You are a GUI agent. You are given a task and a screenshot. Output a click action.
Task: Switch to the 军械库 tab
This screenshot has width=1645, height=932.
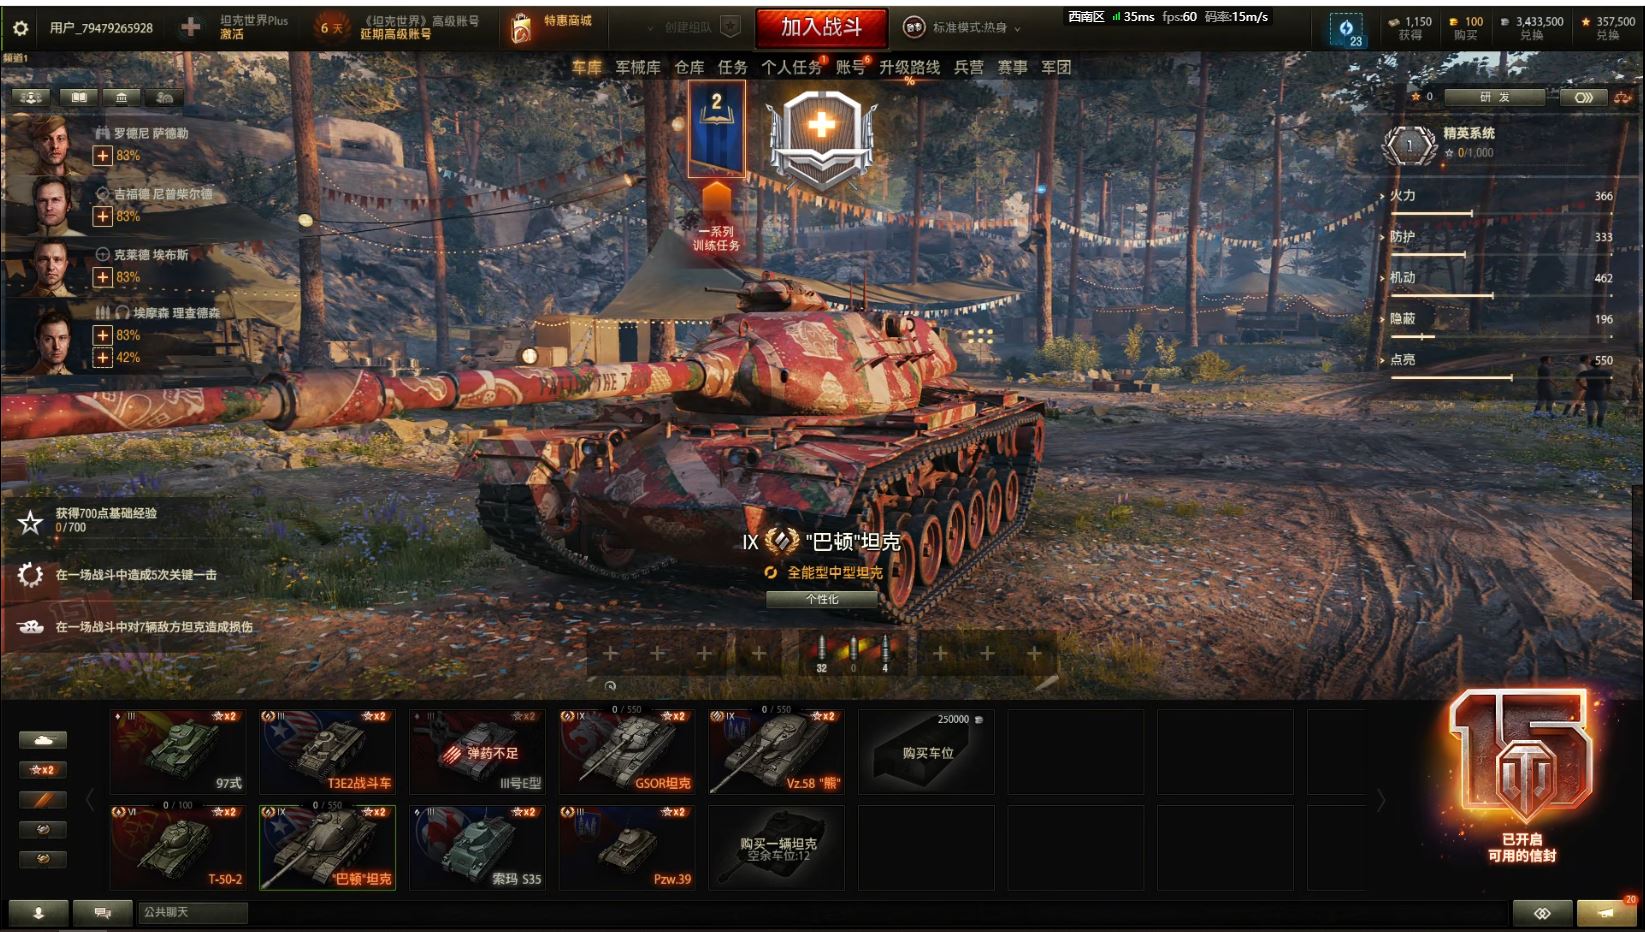tap(637, 67)
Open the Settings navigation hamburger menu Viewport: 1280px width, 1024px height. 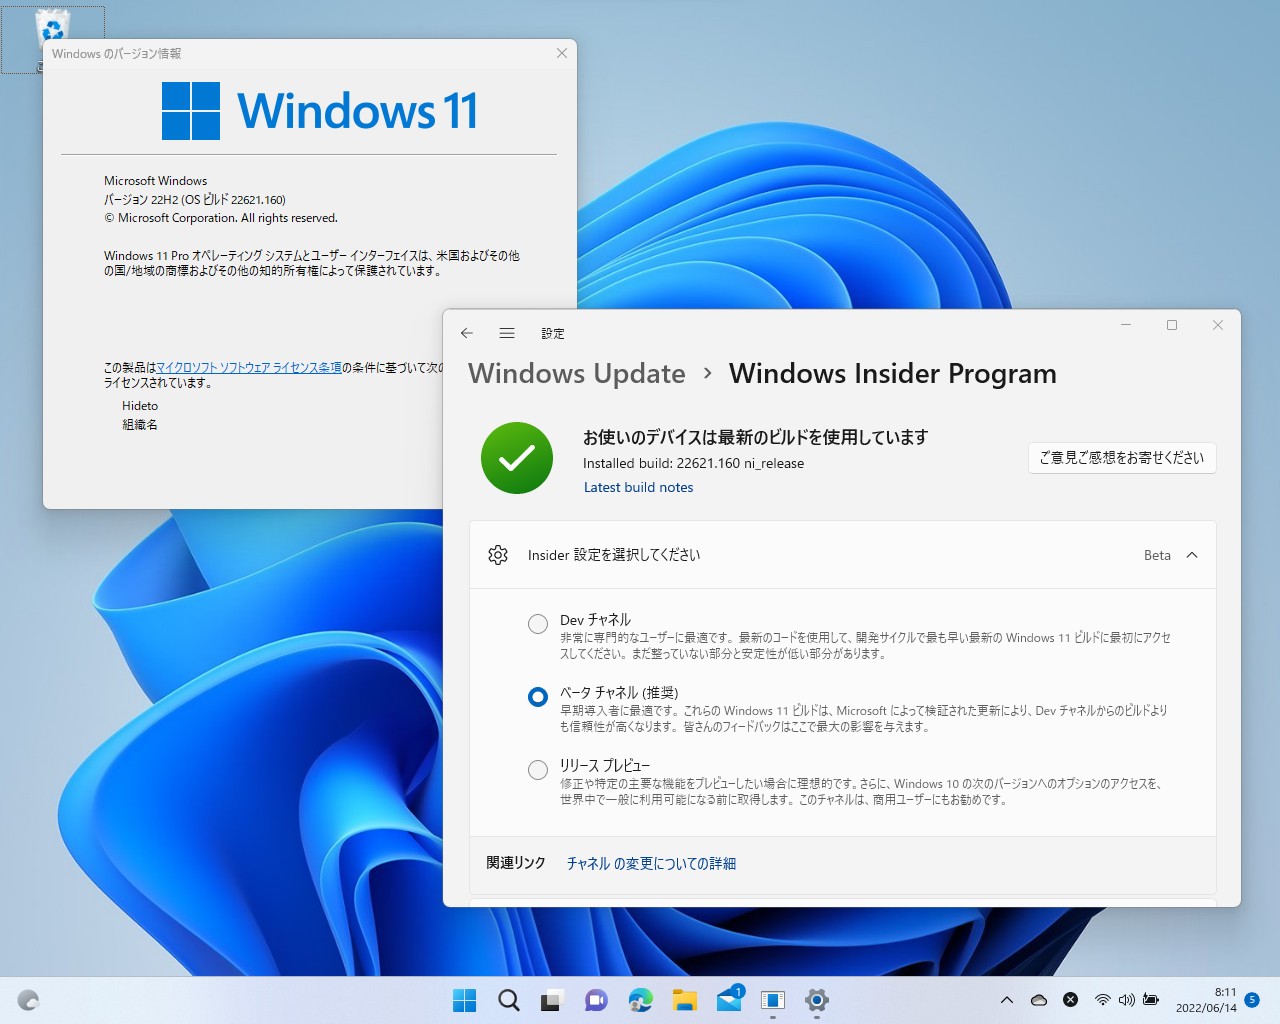point(507,333)
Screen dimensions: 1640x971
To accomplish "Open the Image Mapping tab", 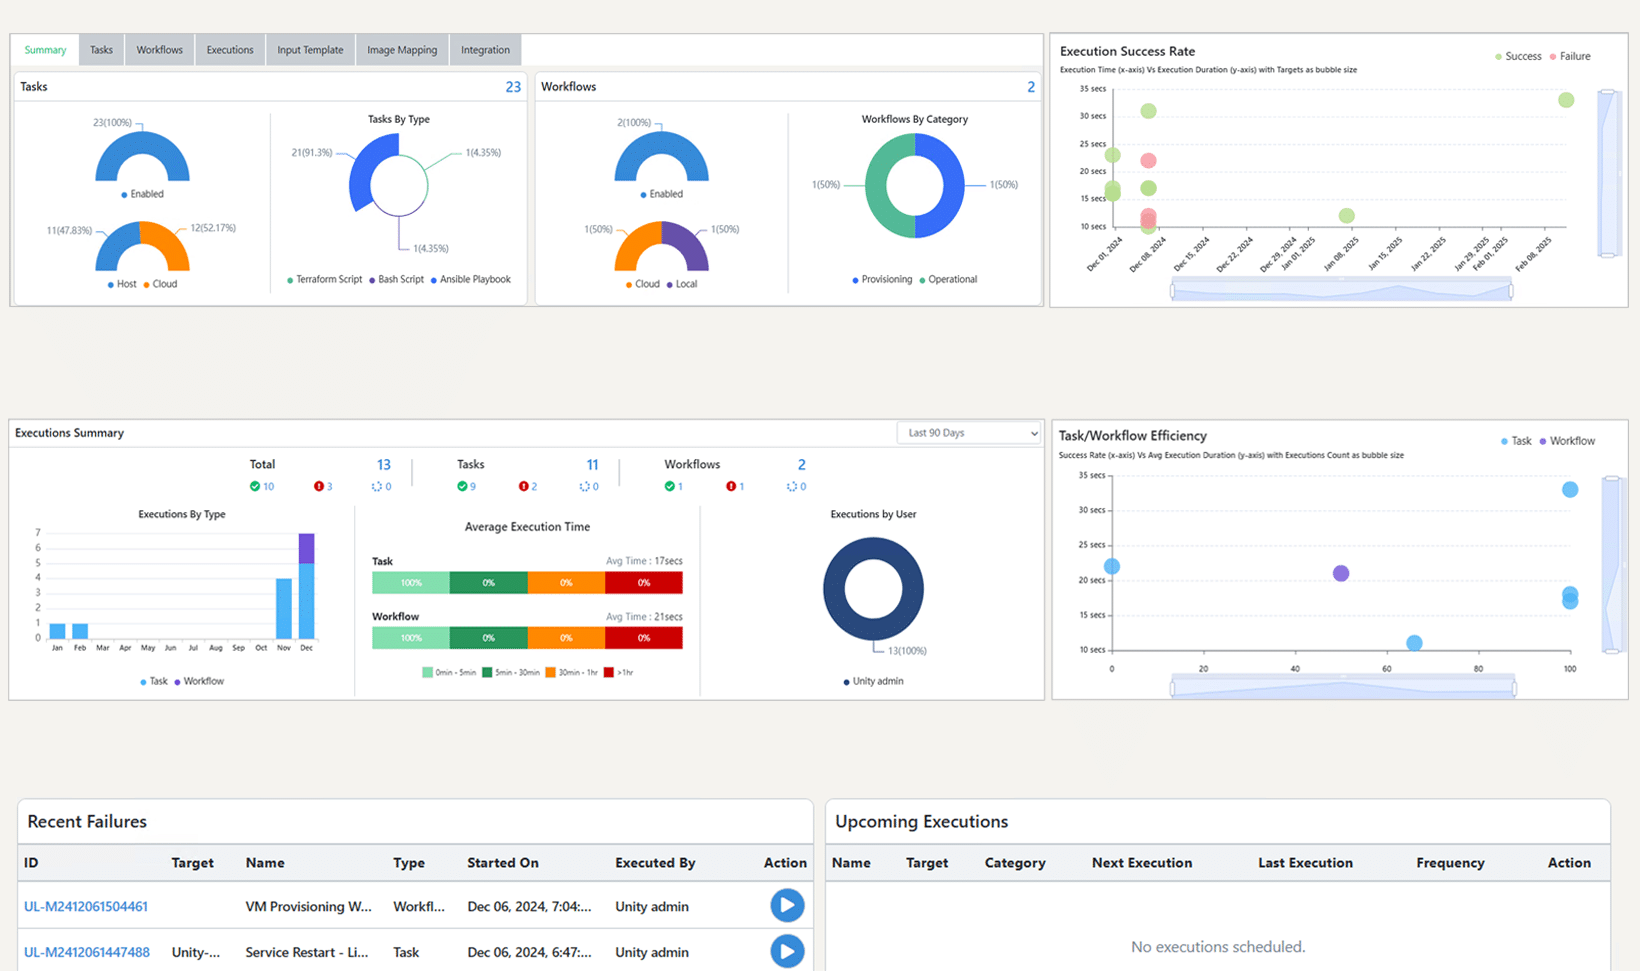I will 402,50.
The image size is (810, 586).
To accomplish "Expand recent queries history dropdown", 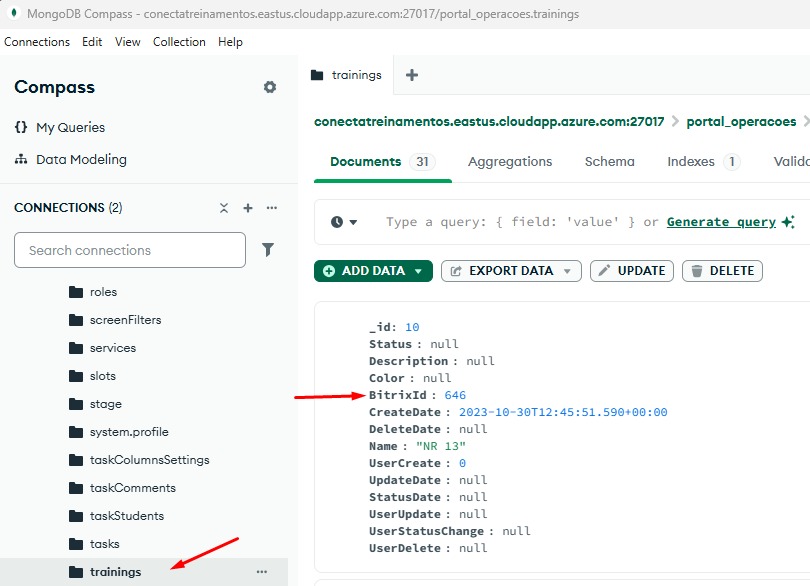I will click(x=344, y=222).
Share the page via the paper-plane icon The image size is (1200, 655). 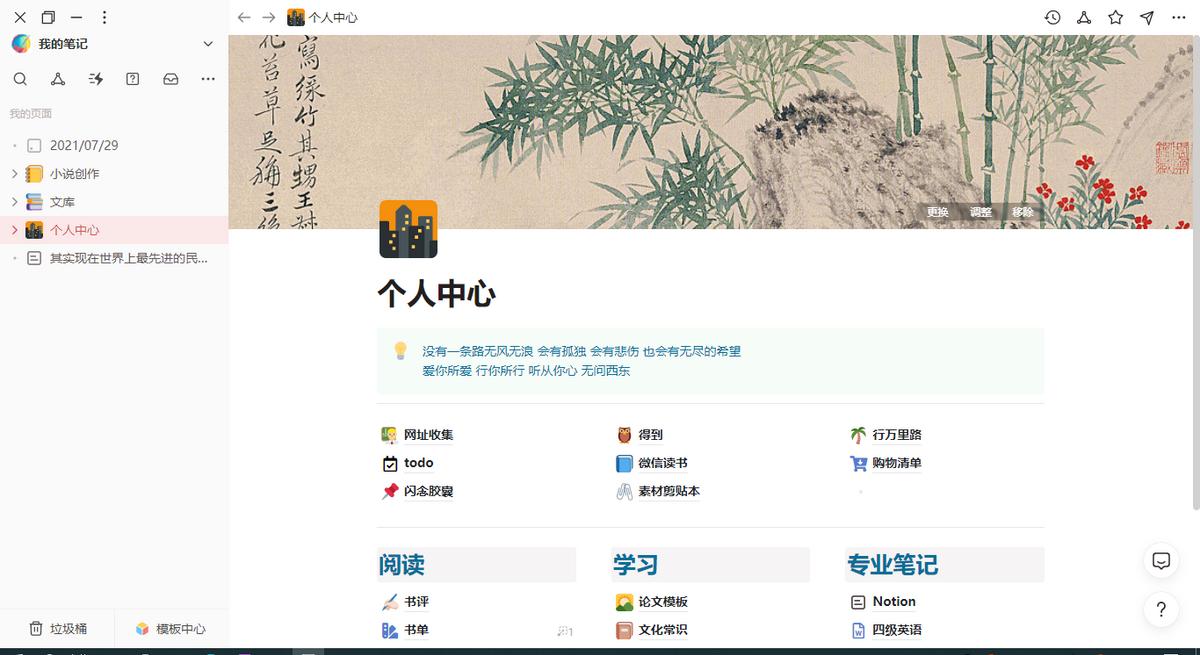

+++

▶ _Given instruction_: List each line from the rows above that includes the word "screenshot", copying it in full.

▶ _Task output_:
You are a GUI agent. You are given a task and a screenshot. Output a click action.
This screenshot has width=1645, height=932.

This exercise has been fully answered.